Welcome to the Developer Creativity blog. This blog is about giving developers, who are technical almost by definition, a better understanding of what it takes to create successful products from a marketing perspective. Why would we do that? Better question: Why would they care? Because product development is in trouble and developers are the best ones to save it. Product failure rates are higher than ever. Hundreds of billions are wasted each year. As companies struggle to adjust, there are fewer resources for product development but greater pressure than ever to get products to market faster. The load is falling on small developer teams on the front lines. Fortunately, some companies are already figuring out how to deal with all this, and even turning it to their advantage. Part of the answer lies with new standardized processes that leverage the natural strengths of developers. And part of the answer lies with empowering developers with a few new tools that answer questions they had to wait for others to provide. We won't try to turn developers into marketers (it'd never work anyway), but instead show them the customer and business model leverage points most useful in shifting their position from a defensive one to one that is consistently innovating and creating profitable products people want.

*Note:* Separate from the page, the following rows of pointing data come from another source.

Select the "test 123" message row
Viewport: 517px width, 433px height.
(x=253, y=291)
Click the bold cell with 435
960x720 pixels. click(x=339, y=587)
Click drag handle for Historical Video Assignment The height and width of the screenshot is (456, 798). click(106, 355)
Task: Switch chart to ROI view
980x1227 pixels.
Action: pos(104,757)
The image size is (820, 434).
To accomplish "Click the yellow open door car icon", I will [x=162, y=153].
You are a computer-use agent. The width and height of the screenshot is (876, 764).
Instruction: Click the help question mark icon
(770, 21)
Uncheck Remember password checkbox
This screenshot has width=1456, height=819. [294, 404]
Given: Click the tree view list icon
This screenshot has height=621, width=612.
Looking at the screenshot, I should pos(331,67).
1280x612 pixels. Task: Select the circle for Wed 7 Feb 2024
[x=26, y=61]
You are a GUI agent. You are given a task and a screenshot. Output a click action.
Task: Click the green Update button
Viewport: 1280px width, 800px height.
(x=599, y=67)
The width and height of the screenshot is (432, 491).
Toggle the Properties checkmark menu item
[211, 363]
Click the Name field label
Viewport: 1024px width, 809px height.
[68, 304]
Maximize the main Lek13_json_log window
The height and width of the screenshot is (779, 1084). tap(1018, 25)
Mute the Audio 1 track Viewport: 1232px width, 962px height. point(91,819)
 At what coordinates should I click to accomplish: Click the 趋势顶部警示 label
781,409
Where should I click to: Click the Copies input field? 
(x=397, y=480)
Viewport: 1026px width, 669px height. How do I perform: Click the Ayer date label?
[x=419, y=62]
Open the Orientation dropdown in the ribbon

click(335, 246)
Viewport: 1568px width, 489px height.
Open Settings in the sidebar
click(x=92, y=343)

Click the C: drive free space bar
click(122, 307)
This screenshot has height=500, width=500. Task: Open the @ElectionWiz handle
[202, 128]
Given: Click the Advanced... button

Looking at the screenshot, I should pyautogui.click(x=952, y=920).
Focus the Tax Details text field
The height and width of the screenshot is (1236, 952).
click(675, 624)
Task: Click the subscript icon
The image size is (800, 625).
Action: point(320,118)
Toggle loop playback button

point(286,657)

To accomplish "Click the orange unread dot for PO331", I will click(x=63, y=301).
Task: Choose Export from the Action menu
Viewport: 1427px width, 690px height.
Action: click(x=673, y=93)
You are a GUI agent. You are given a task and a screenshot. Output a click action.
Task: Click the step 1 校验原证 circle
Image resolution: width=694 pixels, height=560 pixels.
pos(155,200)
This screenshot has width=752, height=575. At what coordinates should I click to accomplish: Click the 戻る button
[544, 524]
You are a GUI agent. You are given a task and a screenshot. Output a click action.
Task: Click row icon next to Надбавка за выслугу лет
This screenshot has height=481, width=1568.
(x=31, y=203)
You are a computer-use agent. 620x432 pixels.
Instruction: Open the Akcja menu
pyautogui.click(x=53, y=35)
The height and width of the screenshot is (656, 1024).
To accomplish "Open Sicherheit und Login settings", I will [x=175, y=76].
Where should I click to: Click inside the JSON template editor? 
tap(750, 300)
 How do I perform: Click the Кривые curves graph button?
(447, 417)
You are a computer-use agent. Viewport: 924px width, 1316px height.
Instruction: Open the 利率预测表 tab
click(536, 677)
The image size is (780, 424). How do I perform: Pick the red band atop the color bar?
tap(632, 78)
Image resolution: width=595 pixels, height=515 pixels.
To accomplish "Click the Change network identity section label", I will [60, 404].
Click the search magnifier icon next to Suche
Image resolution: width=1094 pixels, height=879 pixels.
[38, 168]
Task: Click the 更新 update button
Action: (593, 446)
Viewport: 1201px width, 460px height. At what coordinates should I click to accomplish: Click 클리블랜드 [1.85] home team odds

Careful how much you depend on patents

March 19th, 2008

You can't build a business on patents (well, you can, but then you'd be a patent troll). Patents can provide strong competitive barriers to entry in building a successful business, of course, but they are not the business. Besides, the patent landscape is changing for the worse. Recently, the Supreme Court has fundamentally changed the relationship between an inventor and an infringer. For 100 years, inventors, usually individuals or small companies, were given considerable leverage (if they had the money to stay the course) to keep others, usually big companies, from using their stuff without paying. Now, the leverage has shifted in no small way to big companies. From rulings over the last couple of years, it's easier now to show patents were "obvious," harder to enforce U.S. patents abroad, easier to attack patent validity, more difficult to get injunctions against continuing use (Wall Street Journal), and undoubtedly the list will go on. Big companies with lots of money can much more easily throw their weight around now. Why is this happening? To encourage innovation, is the official answer. But whether or not it is working depends on which side of the street you're on. The patent troll business seems to be growing and getting more organized (certainly more visible, with NTP Inc., getting $612 million from RIM), and that's fanning the flames of discussion. So unless you plan to be a patent troll, file patents as you go but keep the product itself on track and get it out fast. First to market has it rewards.